▸ TEKS LATIHAN:
>>>>>

Indonesia Kekurangan Garam Beryodium
Laporan: Redaksi

PANEN GARAM – Teknologi Mugar ini telah diterapkan oleh pegaram di Nagekeo, NTT dan Pulau Madura, Jawa Timur beberapa waktu silam. Diperkirakan Juni atau Juli 2012 panen garam sudah dapat dilakukan Sudarto (kiri) sedang memberikan penjelasan kepada para petani garam (tubas/istimewa)
NAGEKEO, (TubasMedia.Com) – Alih teknologi tepat guna memproses garam rakyat agar menghasilkan produk garam bahan baku dan garam beryodium yang memenuhi Standar Nasional Indonesia (SNI), kini sedang diupayakan Kementerian Perindustrian (Kemenperin).
Proses optimalisasi produksi tersebut dilakukan melalui pembuatan garam NaCL dengan pelapisan media isolator pada meja kristalisasi.
Teknologi yang ditemukan inventor Dr Ir Sudarto MM, yang kemudian diberikan merek ‘Mutu Garam’ (Mugar) oleh pemiliknya, sejak tahun lalu telah diajukan ke Kementerian Hukum dan HAM berdasarkan UU No 14 tahun 2001 tentang Peten.
Pengajuan paten diajukan oleh Pusat Pengkajian Teknologi dan Hak Kekayaan Intelektual (HKI), Badan Pengkajian Kebijakan, Iklim dan Mutu Industri (BPKIMI), Kemenperin, pada 14 Desember 2011. Kemudian diterima oleh Direktorat Paten, Dirjen HKI, dengan nomor permohonan P00201100879, pada 16 Desember 2011.
Disamping itu, persyaratan formalitas juga telah dipenuhi berdasarkan surat Dirjen HKI Nomor HKI.3-HI.05.01.02.3741, pada 29 Desember 2011. Yang menyatakan soal sosialisasi paten proses pembuatan garam NaCL dengan pelapisan media isolator pada meja kristalisasi.
Sudarto, yang Kepala Subdit Kimia Hilir Lainnya, Direktorat Industri Kimia Hilir, Ditjen Basis Industri Manufaktur (BIM), Kemenperin, menjelaskan teknologi Mugar ini bertujuan untuk menghasilkan produksi garam bahan baku dan garam beryodium di sentra-sentra garam rakyat di wilayah Indonesia.
Mengambil lokasi penelitian di sentra garam rakyat Kebundadap Timur, Kecamatan Saronggi, Kabupaten Sumenep, baik pemilik lahan dan peneliti lapangan Satidjo serta penggarap Jurasmi dan Riyanto, mengaku puas terhadap hasil terapan teknologi Mugar tersebut.
Karena dengan media isolator tersebut dapat meningkatkan produktivitas lahan, meningkatkan kualitas garam dan menyeragamkan (homogen) mutu garam. Di sisi lain, dapat meningkatkan harga garam dan mensejahterakan para pegaram,” ungkap Sudarto, pekan lalu.
Dengan produksi garam beryodium dan memenuhi syarat SNI, tambahnya, pegaram juga dapat menghasilkan diversifikasi produk serta meningkatkan kesejahteraan dan kesehatan. Sehingga, akan tercapai peningkatan cakupan konsumsi garam beryodium pada sentra-sentra garam rakyat di Jawa Timur (Jatim).

<<<<<

▸ DATA:

>>>>>

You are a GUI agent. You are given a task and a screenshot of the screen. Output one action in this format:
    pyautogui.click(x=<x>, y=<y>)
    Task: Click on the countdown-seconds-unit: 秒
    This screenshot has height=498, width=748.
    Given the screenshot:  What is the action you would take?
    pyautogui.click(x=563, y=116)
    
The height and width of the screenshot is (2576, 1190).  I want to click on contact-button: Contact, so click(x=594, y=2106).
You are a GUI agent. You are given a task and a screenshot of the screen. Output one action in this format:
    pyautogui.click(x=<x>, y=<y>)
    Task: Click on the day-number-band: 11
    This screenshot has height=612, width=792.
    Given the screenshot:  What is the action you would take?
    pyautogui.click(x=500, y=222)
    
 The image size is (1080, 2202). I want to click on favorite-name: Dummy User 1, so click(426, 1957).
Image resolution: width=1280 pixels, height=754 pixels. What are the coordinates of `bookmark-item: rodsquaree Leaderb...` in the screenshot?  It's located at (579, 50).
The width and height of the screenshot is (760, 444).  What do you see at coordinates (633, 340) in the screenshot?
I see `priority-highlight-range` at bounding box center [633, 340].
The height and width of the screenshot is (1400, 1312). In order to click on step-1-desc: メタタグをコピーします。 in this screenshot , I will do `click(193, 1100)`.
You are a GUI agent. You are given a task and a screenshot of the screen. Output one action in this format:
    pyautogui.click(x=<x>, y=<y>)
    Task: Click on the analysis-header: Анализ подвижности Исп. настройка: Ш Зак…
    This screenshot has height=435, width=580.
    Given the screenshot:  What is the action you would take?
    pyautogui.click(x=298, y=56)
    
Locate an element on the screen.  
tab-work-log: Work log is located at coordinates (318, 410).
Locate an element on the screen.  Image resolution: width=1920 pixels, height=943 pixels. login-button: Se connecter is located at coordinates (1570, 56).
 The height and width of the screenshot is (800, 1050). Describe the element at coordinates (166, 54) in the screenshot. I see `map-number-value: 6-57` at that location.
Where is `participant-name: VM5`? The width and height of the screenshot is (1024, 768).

<<<<<

▸ SOAL LATIHAN:
A) Menurut teks latihan, mengapa pemilik lahan dan penggarap di Kebundadap Timur puas dengan hasil teknologi Mugar? Jawab dalam satu sampai tiga kalimat.
B) Jawab pertanyaan berikut berdasarkan teks latihan.
(i) Pada tanggal berapa permohonan paten diterima oleh Direktorat Paten?
(ii) Merek apa yang diberikan pemiliknya pada teknologi temuan Sudarto?
(iii) Di kecamatan mana lokasi penelitian teknologi itu berada?
Baris-baris data ini diambil dari sumber lain.

▸ KUNCI JAWABAN:
A) Media isolator pada teknologi Mugar dapat meningkatkan produktivitas lahan, meningkatkan kualitas garam, dan menyeragamkan mutu garam. Selain itu, teknologi ini dapat menaikkan harga garam dan menyejahterakan para pegaram.

B)
(i) 16 Desember 2011
(ii) 'Mutu Garam' (Mugar)
(iii) Kecamatan Saronggi